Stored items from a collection
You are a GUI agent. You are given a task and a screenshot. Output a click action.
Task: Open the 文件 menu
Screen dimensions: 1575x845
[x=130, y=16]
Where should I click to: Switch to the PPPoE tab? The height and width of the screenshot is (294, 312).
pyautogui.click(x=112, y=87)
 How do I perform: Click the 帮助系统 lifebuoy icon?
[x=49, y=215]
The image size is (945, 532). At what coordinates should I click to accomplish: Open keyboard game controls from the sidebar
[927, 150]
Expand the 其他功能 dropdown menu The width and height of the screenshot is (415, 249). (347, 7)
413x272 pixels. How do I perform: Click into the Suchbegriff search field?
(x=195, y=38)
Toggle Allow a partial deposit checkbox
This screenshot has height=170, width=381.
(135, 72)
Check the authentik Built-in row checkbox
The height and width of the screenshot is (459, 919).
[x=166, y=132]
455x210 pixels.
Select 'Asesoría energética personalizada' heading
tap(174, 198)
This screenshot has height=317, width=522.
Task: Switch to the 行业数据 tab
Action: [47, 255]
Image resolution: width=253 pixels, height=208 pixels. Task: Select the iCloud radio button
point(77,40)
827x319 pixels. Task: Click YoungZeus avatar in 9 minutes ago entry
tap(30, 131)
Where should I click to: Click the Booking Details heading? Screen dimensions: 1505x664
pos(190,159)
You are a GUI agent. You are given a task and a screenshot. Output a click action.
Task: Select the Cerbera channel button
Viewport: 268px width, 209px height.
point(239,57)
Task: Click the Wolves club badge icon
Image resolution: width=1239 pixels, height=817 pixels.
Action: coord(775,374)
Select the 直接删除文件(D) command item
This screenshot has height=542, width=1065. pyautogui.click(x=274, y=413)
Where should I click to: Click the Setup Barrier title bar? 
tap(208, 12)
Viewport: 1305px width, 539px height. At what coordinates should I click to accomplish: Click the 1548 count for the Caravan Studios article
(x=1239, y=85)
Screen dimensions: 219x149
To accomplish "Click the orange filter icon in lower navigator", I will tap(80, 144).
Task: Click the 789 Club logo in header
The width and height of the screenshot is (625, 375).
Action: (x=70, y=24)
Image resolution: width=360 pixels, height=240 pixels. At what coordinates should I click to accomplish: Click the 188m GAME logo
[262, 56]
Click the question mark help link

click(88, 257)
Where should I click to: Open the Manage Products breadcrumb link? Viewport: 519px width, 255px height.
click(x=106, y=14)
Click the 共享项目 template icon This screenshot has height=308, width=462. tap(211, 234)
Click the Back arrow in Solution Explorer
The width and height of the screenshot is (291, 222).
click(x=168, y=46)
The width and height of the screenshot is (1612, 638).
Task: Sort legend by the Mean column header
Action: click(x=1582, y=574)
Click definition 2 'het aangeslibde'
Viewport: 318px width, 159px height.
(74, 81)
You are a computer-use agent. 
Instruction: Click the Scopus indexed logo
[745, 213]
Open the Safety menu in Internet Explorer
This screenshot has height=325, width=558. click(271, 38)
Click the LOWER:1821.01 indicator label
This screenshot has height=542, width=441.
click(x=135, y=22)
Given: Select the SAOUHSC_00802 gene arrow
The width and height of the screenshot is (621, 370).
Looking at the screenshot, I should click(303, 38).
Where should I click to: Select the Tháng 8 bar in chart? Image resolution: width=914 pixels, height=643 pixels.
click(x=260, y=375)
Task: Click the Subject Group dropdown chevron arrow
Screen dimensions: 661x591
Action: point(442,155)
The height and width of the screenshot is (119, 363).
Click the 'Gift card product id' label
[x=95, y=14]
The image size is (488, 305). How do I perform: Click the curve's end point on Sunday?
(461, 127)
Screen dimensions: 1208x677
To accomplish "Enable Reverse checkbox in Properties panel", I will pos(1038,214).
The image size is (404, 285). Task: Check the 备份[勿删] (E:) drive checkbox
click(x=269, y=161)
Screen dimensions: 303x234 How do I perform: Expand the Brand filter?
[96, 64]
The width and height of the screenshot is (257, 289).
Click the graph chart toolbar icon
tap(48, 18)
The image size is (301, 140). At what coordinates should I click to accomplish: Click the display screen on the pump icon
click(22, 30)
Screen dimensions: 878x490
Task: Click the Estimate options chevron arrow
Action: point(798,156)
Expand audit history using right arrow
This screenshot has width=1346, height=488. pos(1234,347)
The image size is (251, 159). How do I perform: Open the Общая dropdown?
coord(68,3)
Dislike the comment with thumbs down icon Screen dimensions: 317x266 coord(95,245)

• Problem:
A verbatim output of all the data above is needed.

• Task answer:
You are a GUI agent. You are given a task and a screenshot. Output a click action.
Task: Open the 文件 menu
Screen dimensions: 1575x845
[x=130, y=16]
Where should I click to: Switch to the PPPoE tab? The height and width of the screenshot is (294, 312).
pyautogui.click(x=112, y=87)
 How do I perform: Click the 帮助系统 lifebuoy icon?
[x=49, y=215]
The image size is (945, 532). At what coordinates should I click to accomplish: Open keyboard game controls from the sidebar
[927, 150]
Expand the 其他功能 dropdown menu The width and height of the screenshot is (415, 249). (347, 7)
413x272 pixels. How do I perform: Click into the Suchbegriff search field?
(x=195, y=38)
Toggle Allow a partial deposit checkbox
This screenshot has height=170, width=381.
(135, 72)
Check the authentik Built-in row checkbox
The height and width of the screenshot is (459, 919).
[x=166, y=132]
455x210 pixels.
Select 'Asesoría energética personalizada' heading
tap(174, 198)
This screenshot has height=317, width=522.
Task: Switch to the 行业数据 tab
Action: [47, 255]
Image resolution: width=253 pixels, height=208 pixels. Task: Select the iCloud radio button
point(77,40)
827x319 pixels. Task: Click YoungZeus avatar in 9 minutes ago entry
tap(30, 131)
Where should I click to: Click the Booking Details heading? Screen dimensions: 1505x664
pos(190,159)
You are a GUI agent. You are given a task and a screenshot. Output a click action.
Task: Select the Cerbera channel button
Viewport: 268px width, 209px height.
point(239,57)
Task: Click the Wolves club badge icon
Image resolution: width=1239 pixels, height=817 pixels.
Action: coord(775,374)
Select the 直接删除文件(D) command item
This screenshot has height=542, width=1065. pyautogui.click(x=274, y=413)
Where should I click to: Click the Setup Barrier title bar? 
tap(208, 12)
Viewport: 1305px width, 539px height. At what coordinates should I click to accomplish: Click the 1548 count for the Caravan Studios article
(x=1239, y=85)
Screen dimensions: 219x149
To accomplish "Click the orange filter icon in lower navigator", I will tap(80, 144).
Task: Click the 789 Club logo in header
The width and height of the screenshot is (625, 375).
Action: (x=70, y=24)
Image resolution: width=360 pixels, height=240 pixels. At what coordinates should I click to accomplish: Click the 188m GAME logo
[262, 56]
Click the question mark help link

click(88, 257)
Where should I click to: Open the Manage Products breadcrumb link? Viewport: 519px width, 255px height.
click(x=106, y=14)
Click the 共享项目 template icon This screenshot has height=308, width=462. tap(211, 234)
Click the Back arrow in Solution Explorer
The width and height of the screenshot is (291, 222).
click(x=168, y=46)
The width and height of the screenshot is (1612, 638).
Task: Sort legend by the Mean column header
Action: click(x=1582, y=574)
Click definition 2 'het aangeslibde'
Viewport: 318px width, 159px height.
(74, 81)
You are a computer-use agent. 
Instruction: Click the Scopus indexed logo
[745, 213]
Open the Safety menu in Internet Explorer
This screenshot has height=325, width=558. click(271, 38)
Click the LOWER:1821.01 indicator label
This screenshot has height=542, width=441.
click(x=135, y=22)
Given: Select the SAOUHSC_00802 gene arrow
The width and height of the screenshot is (621, 370).
Looking at the screenshot, I should click(303, 38).
Where should I click to: Select the Tháng 8 bar in chart? Image resolution: width=914 pixels, height=643 pixels.
click(x=260, y=375)
Task: Click the Subject Group dropdown chevron arrow
Screen dimensions: 661x591
Action: point(442,155)
The height and width of the screenshot is (119, 363).
Click the 'Gift card product id' label
[x=95, y=14]
The image size is (488, 305). How do I perform: Click the curve's end point on Sunday?
(461, 127)
Screen dimensions: 1208x677
To accomplish "Enable Reverse checkbox in Properties panel", I will pos(1038,214).
The image size is (404, 285). Task: Check the 备份[勿删] (E:) drive checkbox
click(x=269, y=161)
Screen dimensions: 303x234 How do I perform: Expand the Brand filter?
[96, 64]
The width and height of the screenshot is (257, 289).
Click the graph chart toolbar icon
tap(48, 18)
The image size is (301, 140). At what coordinates should I click to accomplish: Click the display screen on the pump icon
click(22, 30)
Screen dimensions: 878x490
Task: Click the Estimate options chevron arrow
Action: point(798,156)
Expand audit history using right arrow
This screenshot has width=1346, height=488. pos(1234,347)
The image size is (251, 159). How do I perform: Open the Общая dropdown?
coord(68,3)
Dislike the comment with thumbs down icon Screen dimensions: 317x266 coord(95,245)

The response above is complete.